The delegation—which had not said a word—reconciled itself to a long wait while all these stage directions were seen to, but Chrysogonus was not chief administrator of the proscriptions and steward to the Dictator for nothing. In filed twenty-four lictors clad in crimson tunics, the axes inserted in their fasces, their faces studiously expressionless. On their heels came the small podium held between four sturdy slaves, who placed it in the exact center at the back of the pool and proceeded to cover it neatly with a tapestry cloth in the stipulated Tyrian purple, so dark it was almost black. The chair arrived next, a splendid thing of polished ebony and gilt, with ruby eyes in the hooded snakes and emerald eyes in the crocodiles, and a magnificent multihued scarab in the center of the chair back.
Once the stage was set, Sulla attended to his lictors. “I like the axes in the bundles of rods, so I’m glad I’m Dictator and have the power to execute within the pomerium! Now let me see…. Twelve to the left of me and twelve to the right of me—in a line, boys, but close together. Fan yourselves away so that you’re nearest to me next to me, and dribble off a bit into the distance at your far ends…. Good, good!” He swung back to stare at the delegation, frowning. “That’s what’s wrong! I can’t see Aurelia’s feet, Chrysogonus! Bring in that little golden stool I filched from Mithridates. I want her to stand on it. Go o
n, man, hurry! Hurry!”
And finally it was all done to his satisfaction. Sulla sat down in his crocodile and snake chair on the Tyrian purple small podium, apparently oblivious to the fact that he should have been seated in a plain ivory curule chair. Not that anyone in the room was moved to criticize; the important thing was that the Dictator was enjoying himself immensely. And that meant a greater chance for a favorable verdict.
“Speak!” he said in sonorous tones.
“Lucius Cornelius, my son is dying—”
“Louder, Aurelia! Play to the back of the cavea!”
“Lucius Cornelius, my son is dying! I have come with my friends to beseech you to pardon him!”
“Your friends? Are all these people your friends?” he asked, his amazement a little overdone.

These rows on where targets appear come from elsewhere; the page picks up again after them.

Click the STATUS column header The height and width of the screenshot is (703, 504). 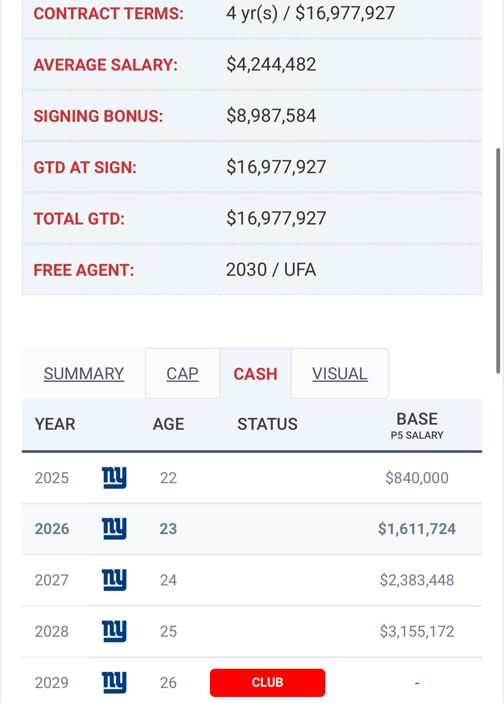point(268,424)
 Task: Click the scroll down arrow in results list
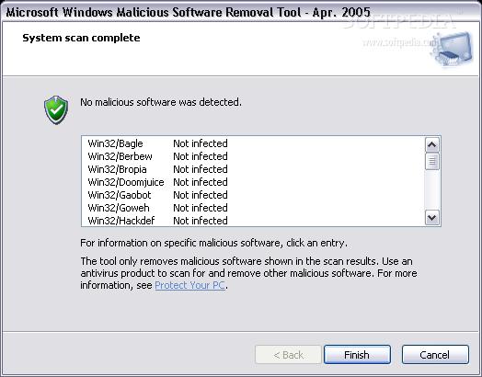click(432, 218)
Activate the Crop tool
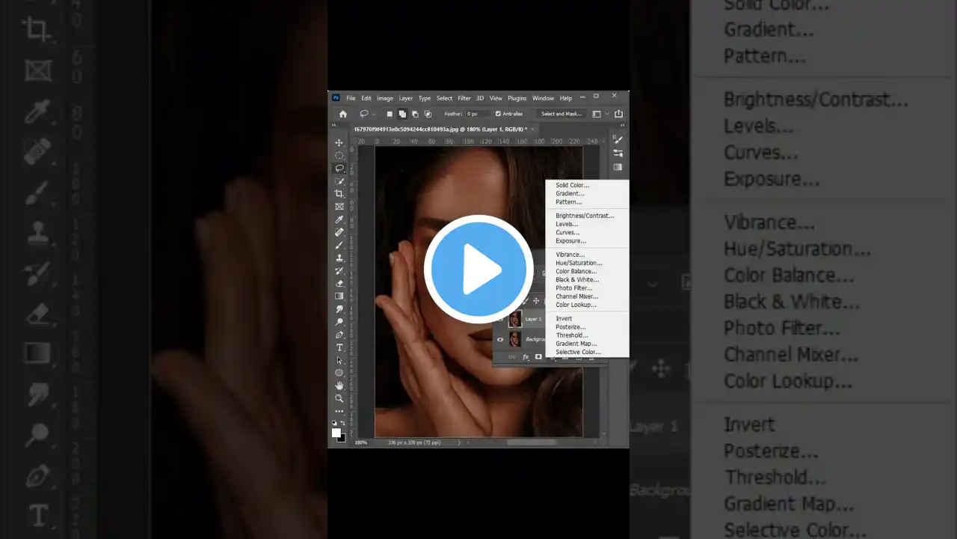Image resolution: width=957 pixels, height=539 pixels. (339, 193)
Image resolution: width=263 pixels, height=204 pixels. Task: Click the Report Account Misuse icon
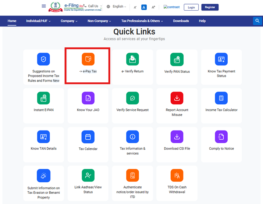[177, 98]
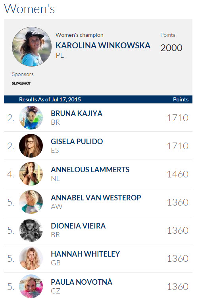The image size is (198, 299).
Task: Open Gisela Pulido's avatar photo
Action: point(31,146)
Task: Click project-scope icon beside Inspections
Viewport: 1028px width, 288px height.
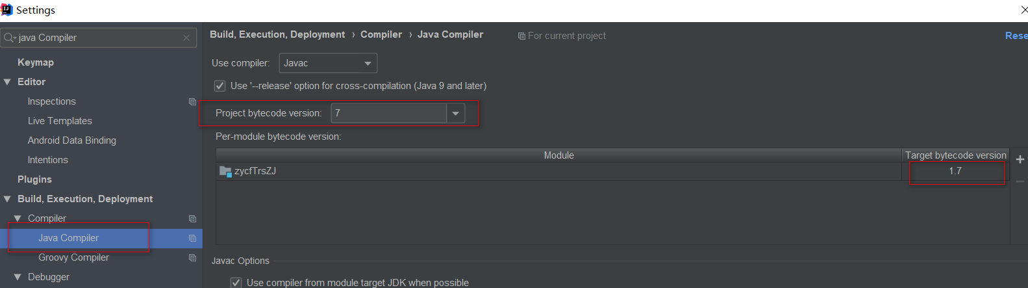Action: [192, 101]
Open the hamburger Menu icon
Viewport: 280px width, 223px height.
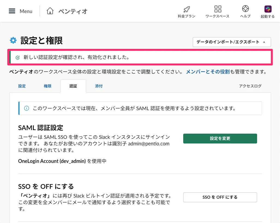tap(12, 11)
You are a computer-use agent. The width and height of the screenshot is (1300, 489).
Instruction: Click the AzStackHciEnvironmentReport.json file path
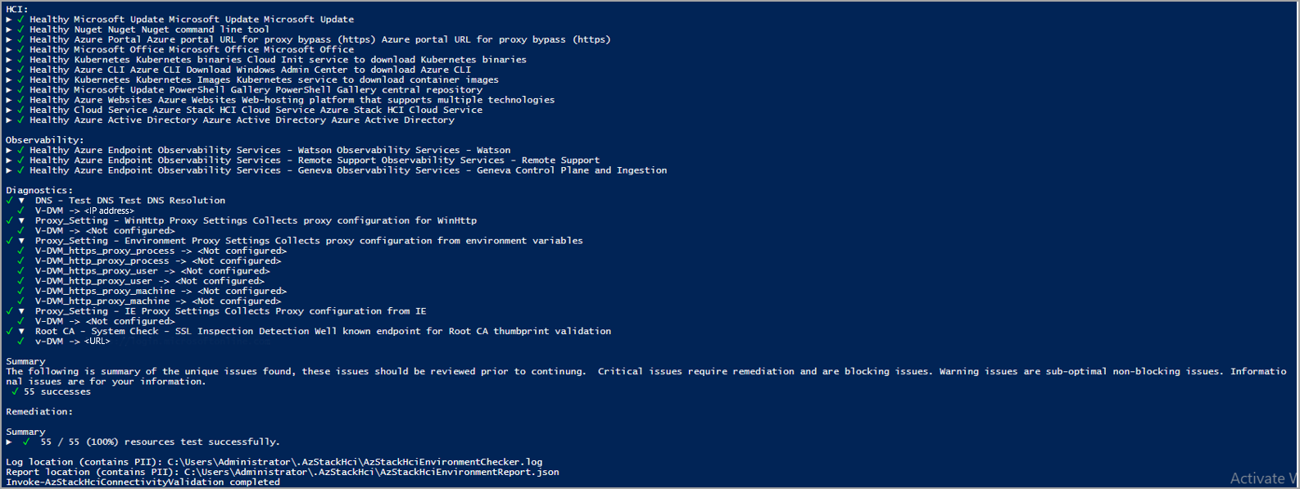click(x=371, y=472)
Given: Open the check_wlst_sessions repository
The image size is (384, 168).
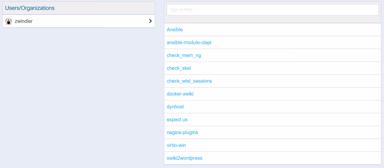Looking at the screenshot, I should coord(189,81).
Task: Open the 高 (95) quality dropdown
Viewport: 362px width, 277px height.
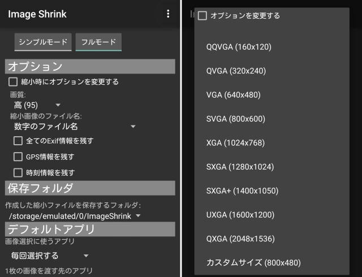Action: pyautogui.click(x=37, y=105)
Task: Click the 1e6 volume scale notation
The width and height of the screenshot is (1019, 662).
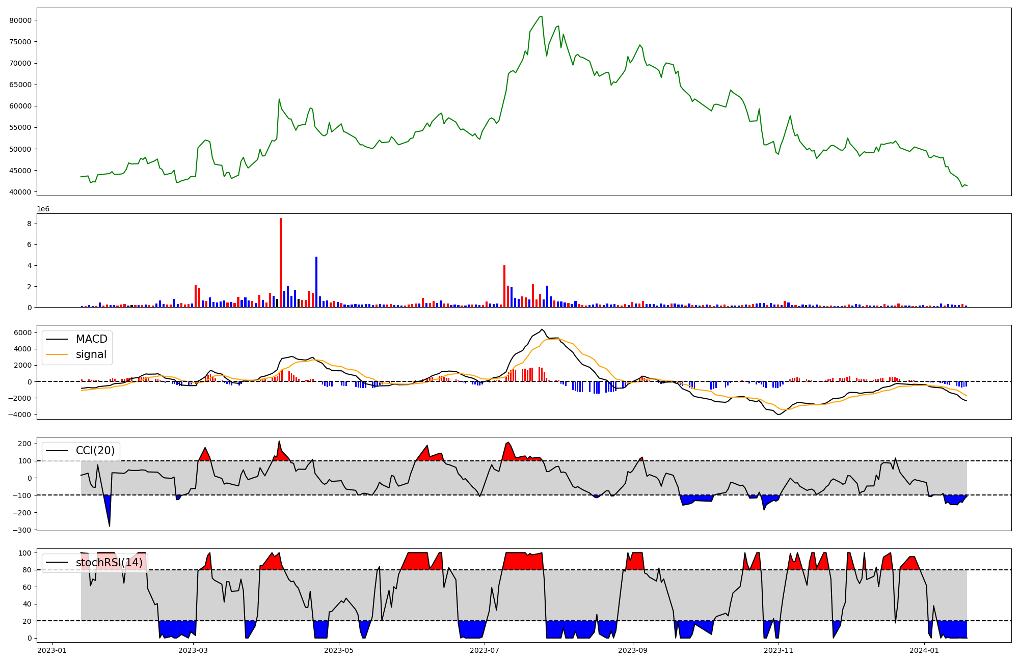Action: click(43, 209)
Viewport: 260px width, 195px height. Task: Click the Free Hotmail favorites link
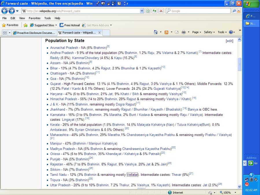70,25
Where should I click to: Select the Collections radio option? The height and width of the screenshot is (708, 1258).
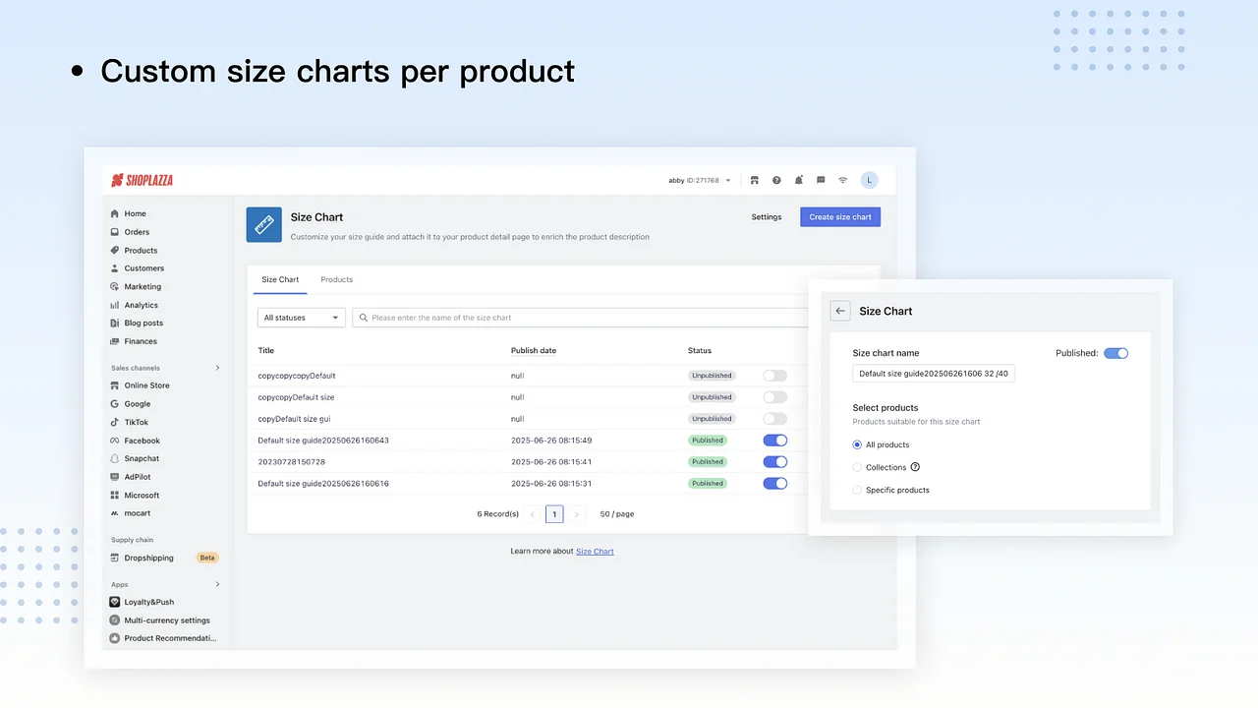click(x=857, y=467)
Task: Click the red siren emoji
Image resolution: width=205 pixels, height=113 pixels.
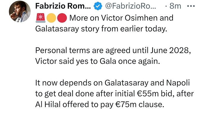Action: [x=40, y=18]
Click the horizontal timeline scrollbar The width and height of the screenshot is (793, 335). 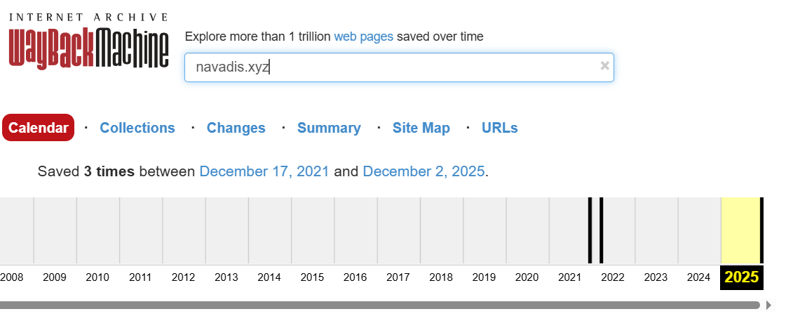(379, 305)
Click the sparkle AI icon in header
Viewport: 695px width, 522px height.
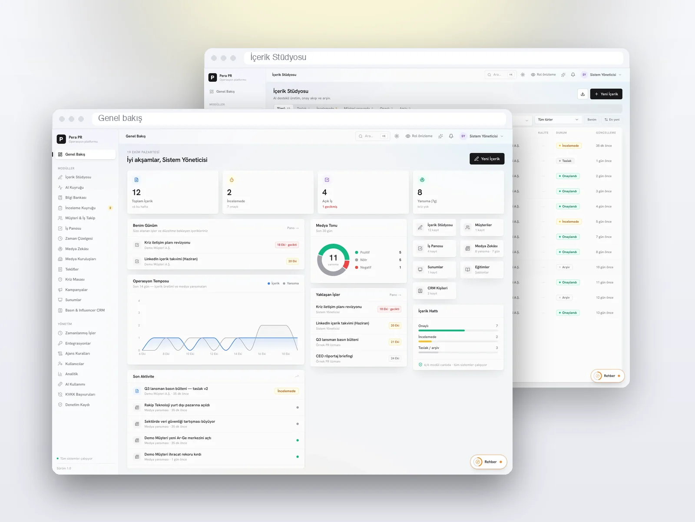coord(440,136)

“They are all my friends. They join with me in beseeching you to allow my son to come home before he dies,” Aurelia enunciated clearly, playing to the back row of the cavea, and getting into her stride. If he wanted a Greek tragedy, he would get a Greek tragedy! She extended her arms to him, the rose—colored draperies falling away from her ivory skin. “Lucius Cornelius, my son is but eighteen years old! He is my only son!” A throb in the voice there, it would go over well-yes, it was going over well, if his expression was anything to go by! “You have seen my son. A god! A Roman god! A descendant of Venus worthy of Venus! And with such courage! Did he not have the courage to defy you, the greatest man in all the world? And did he show fear? No!”
“Oh, this is wonderful!” Sulla exclaimed. “I didn’t know you had it in you, Aurelia! Keep it coming, keep it coming!”
“Lucius Cornelius, I beseech you! Spare my son!” She managed to turn on the tiny golden stool and stretched out her hands to Fonteia, praying that stately lady would understand her part. “I ask Fonteia, Rome’s Chief Vestal, to beg for the life of my son!”
Luckily by this the rest were beginning to recover from their stupefaction, could at least try. Fonteia thrust out her hands and achieved a distressed facial expression she hadn’t used since she was four years old.